Alongside this a number of new partnerships and collaborations have developed. When the current crisis is over, many of the ‘new ways’ of working and partnerships which have been developed will prove vital for our economic recovery. P4P has developed a Collaboration During a Crisis Guide which walks organisations through considering and developing consortia during a crisis such as this and we are here to support enterprising third sector organisations along their collaboration journey.
Looking to the Future
Part of the challenge for buyers is how to engage with the sector and to be able to do this quickly. Intermediary organisations such as the local Third Sector Interfaces and Social Enterprise Networks alongside sector intermediaries (in for example financial inclusion and housing etc.) have played a key role in coordinating responses to funding, cascading information and brokering connections between the public and third sector and local communities. Aileen Campbell (Cabinet Secretary for Communities and Local Government) says “Local authorities, local businesses, community groups and the third sector know and understand the support needs of their communities the best.”

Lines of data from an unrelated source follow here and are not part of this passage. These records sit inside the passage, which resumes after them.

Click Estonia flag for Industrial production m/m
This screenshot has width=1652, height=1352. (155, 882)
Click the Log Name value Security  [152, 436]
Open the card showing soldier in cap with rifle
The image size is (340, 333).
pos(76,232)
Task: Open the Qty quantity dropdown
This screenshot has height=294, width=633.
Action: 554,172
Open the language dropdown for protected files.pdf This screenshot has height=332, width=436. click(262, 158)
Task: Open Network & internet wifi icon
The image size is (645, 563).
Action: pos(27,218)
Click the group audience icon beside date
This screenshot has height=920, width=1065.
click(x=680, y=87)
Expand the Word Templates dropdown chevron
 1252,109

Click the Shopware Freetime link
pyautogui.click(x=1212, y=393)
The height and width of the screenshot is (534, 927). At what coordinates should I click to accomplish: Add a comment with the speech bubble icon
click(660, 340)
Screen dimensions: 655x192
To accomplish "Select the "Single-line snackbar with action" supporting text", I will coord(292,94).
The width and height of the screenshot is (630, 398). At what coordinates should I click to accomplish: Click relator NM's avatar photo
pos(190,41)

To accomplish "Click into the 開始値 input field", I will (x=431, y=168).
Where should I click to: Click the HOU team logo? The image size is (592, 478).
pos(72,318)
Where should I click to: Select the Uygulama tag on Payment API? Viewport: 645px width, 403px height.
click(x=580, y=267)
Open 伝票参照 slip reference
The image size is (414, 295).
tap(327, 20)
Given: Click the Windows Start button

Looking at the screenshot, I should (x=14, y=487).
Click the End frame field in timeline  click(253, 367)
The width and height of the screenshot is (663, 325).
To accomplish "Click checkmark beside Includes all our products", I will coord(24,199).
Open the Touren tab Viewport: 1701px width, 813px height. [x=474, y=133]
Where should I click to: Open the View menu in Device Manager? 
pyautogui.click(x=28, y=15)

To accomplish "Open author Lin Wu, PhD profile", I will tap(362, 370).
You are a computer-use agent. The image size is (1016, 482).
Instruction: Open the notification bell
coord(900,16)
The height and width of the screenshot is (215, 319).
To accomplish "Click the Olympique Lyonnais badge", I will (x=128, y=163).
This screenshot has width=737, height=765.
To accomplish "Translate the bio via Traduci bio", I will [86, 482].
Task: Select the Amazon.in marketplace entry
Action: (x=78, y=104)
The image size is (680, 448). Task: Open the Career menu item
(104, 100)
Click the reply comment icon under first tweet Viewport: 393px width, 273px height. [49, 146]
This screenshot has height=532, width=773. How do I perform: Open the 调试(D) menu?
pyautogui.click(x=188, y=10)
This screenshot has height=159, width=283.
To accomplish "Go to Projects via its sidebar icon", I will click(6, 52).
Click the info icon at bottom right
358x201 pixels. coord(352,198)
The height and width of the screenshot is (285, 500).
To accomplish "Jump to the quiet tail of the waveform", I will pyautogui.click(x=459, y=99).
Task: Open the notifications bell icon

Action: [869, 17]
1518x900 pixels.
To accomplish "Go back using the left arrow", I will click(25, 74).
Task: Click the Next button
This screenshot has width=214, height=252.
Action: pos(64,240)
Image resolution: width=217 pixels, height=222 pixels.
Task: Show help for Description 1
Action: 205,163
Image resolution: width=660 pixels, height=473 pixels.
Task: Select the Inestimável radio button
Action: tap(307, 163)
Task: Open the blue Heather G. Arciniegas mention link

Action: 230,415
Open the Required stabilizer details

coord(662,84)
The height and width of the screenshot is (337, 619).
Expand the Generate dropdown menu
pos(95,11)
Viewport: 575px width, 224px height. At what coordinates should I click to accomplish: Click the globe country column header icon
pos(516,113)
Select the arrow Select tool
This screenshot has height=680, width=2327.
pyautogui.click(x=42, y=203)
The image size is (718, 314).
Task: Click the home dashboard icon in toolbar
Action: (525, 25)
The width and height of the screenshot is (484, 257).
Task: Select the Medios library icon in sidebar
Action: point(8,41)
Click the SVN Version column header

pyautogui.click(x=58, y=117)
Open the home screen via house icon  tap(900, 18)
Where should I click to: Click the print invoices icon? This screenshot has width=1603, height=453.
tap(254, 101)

Transparency and integrity are essential in procurement and it is even more important than ever that public sector buyers and third sector suppliers meaningfully engage to innovate and come up with solutions to get us through this crisis and shape how we deliver services moving forward. We welcome the strength of partnership working and new collaborations which have been developed. This is a real strength of the sector and the current crisis has made consortia working all the more acute in recent months.
It is right that third sector organisations should be encouraged to register their details on PCS and capacity building support is available to make this happen. This is a crucial first step to ensure that (if they so wish) they too can potentially get a share of that £11bn public sector procurement spend.
The third sector delivers across most (if not all) of the public sector policy areas and over the last few months have demonstrated a strength in partnership working. Future government policy and funding cannot lose sight of the opportunities for community anchor organisations, social enterprises, supported business and the wider third sector to continue to work in partnership with the public sector to reduce poverty, inequality and environmental impact beyond COVID-19.